What won't be taxed, though, are venues "whose primary purpose is the provision of live performances that may include the display of complete nudity, so long as the live performance is a legitimate play, opera, ballet, or concert at a concert house, playhouse or theater, museum, or educational institution or facility" that derives less than 20% of its gross receipts from the sale of alcoholic beverages." [Emphasis added]

So, for instance, if producer David Bertolino were to bring his play, "The Deep Throat Sex Scandal," some of whose performers will reportedly include stars of XXX movies, to California, its gross receipts would not be taxed, even though its subject matter is, at least in part, about one of the very movies sold in adult video stores that would be taxed!

Also, let's examine the term "adult material" which would trigger the tax. It is defined, in part, as "harmful matter[] as defined in Section 313 of the Penal Code." But Sec. 313 defines "harmful matter" as "matter, taken as a whole, which to the average person, applying contemporary statewide standards, appeals to the prurient interest, and is matter which, taken as a whole, depicts or describes in a patently offensive way sexual conduct and which, taken as a whole, lacks serious literary, artistic, political, or scientific value for minors." [Emphasis added]
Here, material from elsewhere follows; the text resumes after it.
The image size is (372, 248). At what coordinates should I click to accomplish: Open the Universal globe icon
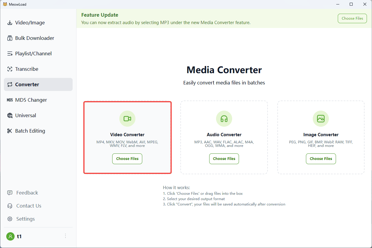click(10, 116)
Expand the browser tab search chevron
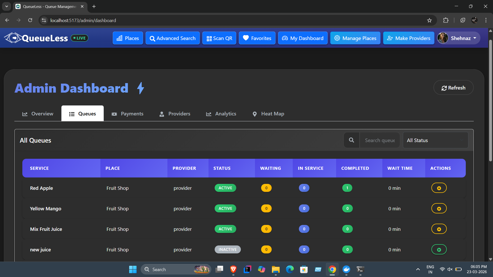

In other words, sexually oriented material being sold by adults to adults in California would, under this law, be subject to a (content-based) tax because it may "appeal to the prurient interest" of minors, may "depict or describe in a patently offensive way sexual conduct" for minors, and may "lack[] serious literary, artistic, political, or scientific value for minors" — none of whom are even supposed to see the material!

Attention, Blockbuster Video: Better clear your shelves of such classics as Pretty Baby, Blue Lagoon, Midnight Cowboy, Titanic, Boogie Nights, Monster's Ball, Brokeback Mountain and dozens of other Hollywood hits, or face a 20% tax on your gross receipts from all your video sales and rentals, even though you rent no "adult" movies.

Bottom Line: AB 847 is another clearly unconstitutional attempt to levy a content-based tax on adult businesses, to be used for purposes unconnected to adult materials, and to be administered by a "fund" yet to be created, which would likely eat up in administrative and enforcement costs most if not all of the predicted revenues from the tax.

Fortunately, Free Speech Coalition is already on the case, and will be sending representatives to next month's hearing on the bill.